##### Passage #####

4QFY18 Results Within Our Expectations

Ascendas REIT (A-REIT) reported its 4QFY18 which met our expectations. Gross revenue rose 3.3% YoY to S$215.7m while DPU grew 1.5% to 3.91 S cents. For the full-year, A-REIT’s gross revenue increased 3.8% to S$862.1m and formed 97.5% of our FY18 forecast. DPU of 15.99 S cents represented growth of 1.6% and constituted 100.4% of our projection. FY18 DPU was boosted by a one-off distribution amounting to S$5.9m (0.20 S cents per unit). Excluding this, DPU would have grown 0.3% instead.

Guiding for Slight Improvement in Rental Reversions

A-REIT registered negative rental reversions of 6.8% in Singapore for 4QFY18, due largely to the High-Specifications Industrial segment (-18.8%). This was attributed primarily to a single lease for a showroom. Excluding this, rental reversion for this segment would be 1.3%. Overall portfolio rental reversion was 0.7% for FY18 (Singapore: 0.5%; Australia: 1.8%). Looking ahead, A-REIT has guided for slight improvement in rental reversions for FY19. In terms of valuation, its portfolio cap rates were largely stable, with a mild compression of 5 bps to 6.24%.

#####

● **Work to do**:
• A. In the A-REIT results summary, transcribe the text between "Ascendas REIT (A-REIT)" and "grown 0.3% instead.", inclusive.
• B. According to the A-REIT results summary, what was the DPU for 4QFY18?
• C. Check each statement against the A-REIT results summary. Answer yes or no for each, and quote the words that decide it.
(i) Full-year gross revenue rose 3.8% to S$862.1m.
(ii) Rental reversion in Australia was negative for FY18.
(iii) The one-off distribution came to S$5.9m.

##### Records provided #####

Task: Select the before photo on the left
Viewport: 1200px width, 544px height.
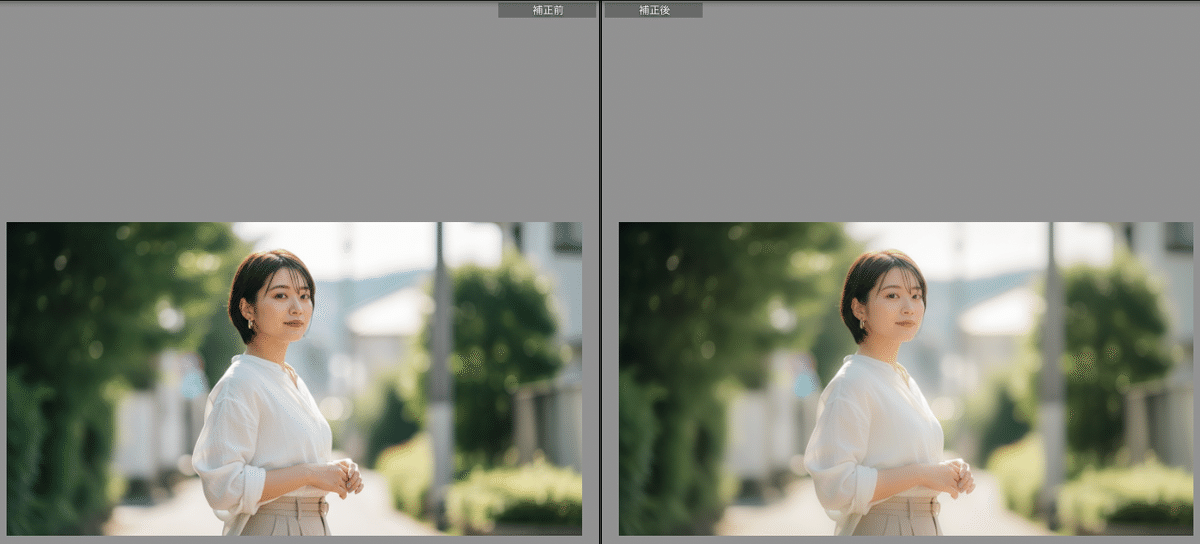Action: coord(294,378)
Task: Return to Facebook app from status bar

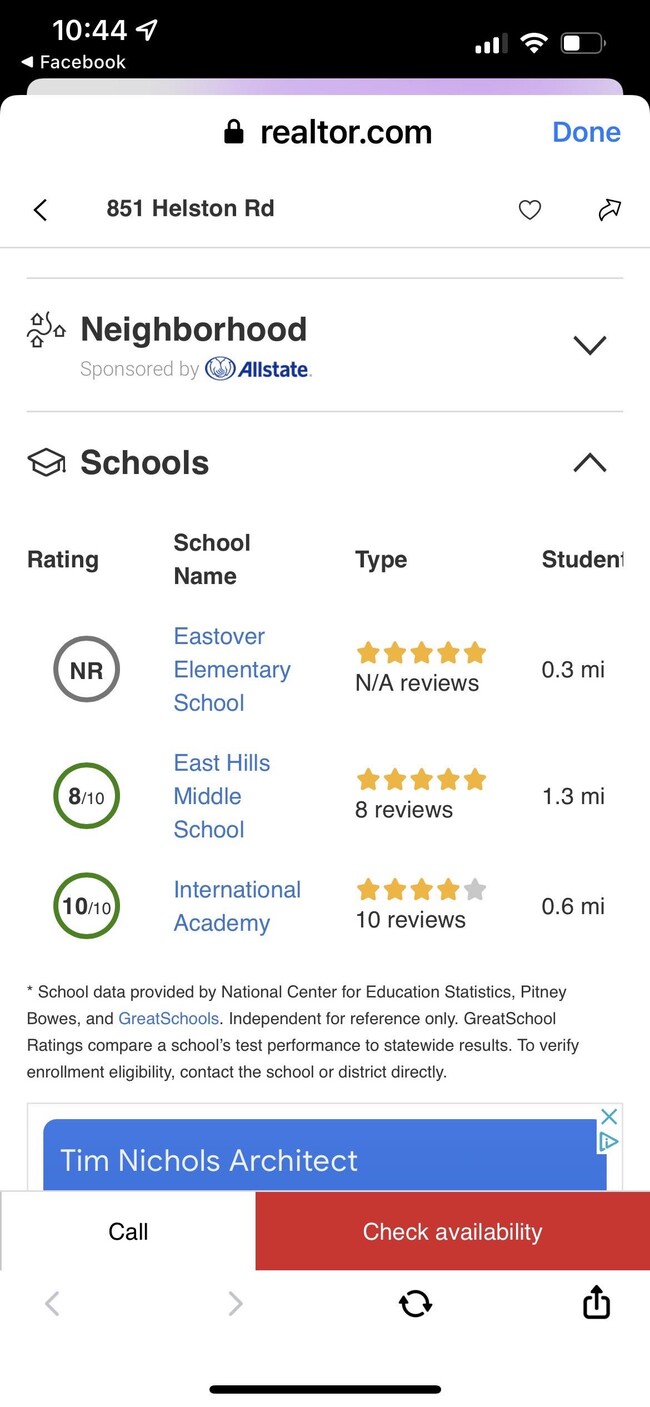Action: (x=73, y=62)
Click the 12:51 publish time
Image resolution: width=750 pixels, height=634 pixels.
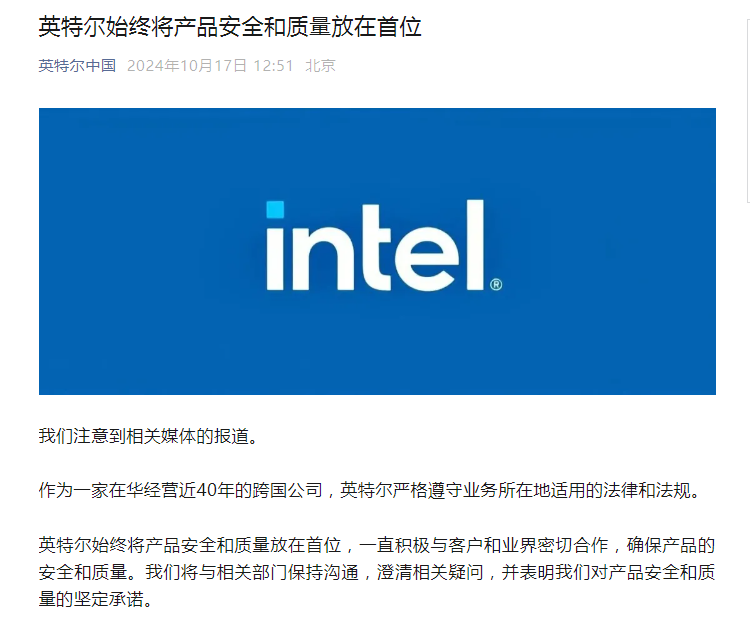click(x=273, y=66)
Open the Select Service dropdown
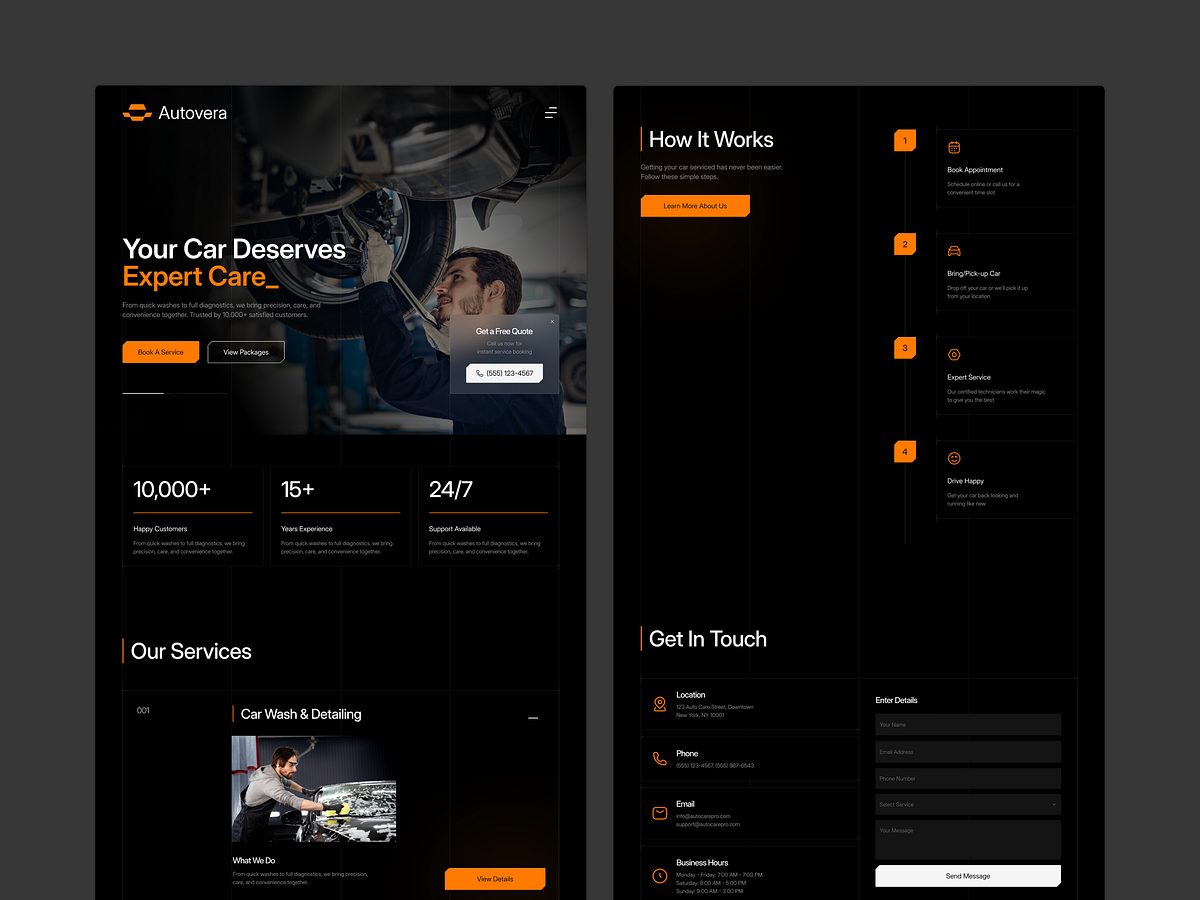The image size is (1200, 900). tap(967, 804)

#####

● **Task-by-task answers**:
• A.
Ascendas REIT (A-REIT) reported its 4QFY18 which met our expectations. Gross revenue rose 3.3% YoY to S$215.7m while DPU grew 1.5% to 3.91 S cents. For the full-year, A-REIT’s gross revenue increased 3.8% to S$862.1m and formed 97.5% of our FY18 forecast. DPU of 15.99 S cents represented growth of 1.6% and constituted 100.4% of our projection. FY18 DPU was boosted by a one-off distribution amounting to S$5.9m (0.20 S cents per unit). Excluding this, DPU would have grown 0.3% instead.

• B. 3.91 S cents

• C.
(i) Yes: "For the full-year, A-REIT’s gross revenue increased 3.8% to S$862.1m"
(ii) No: "Australia: 1.8%"
(iii) Yes: "a one-off distribution amounting to S$5.9m"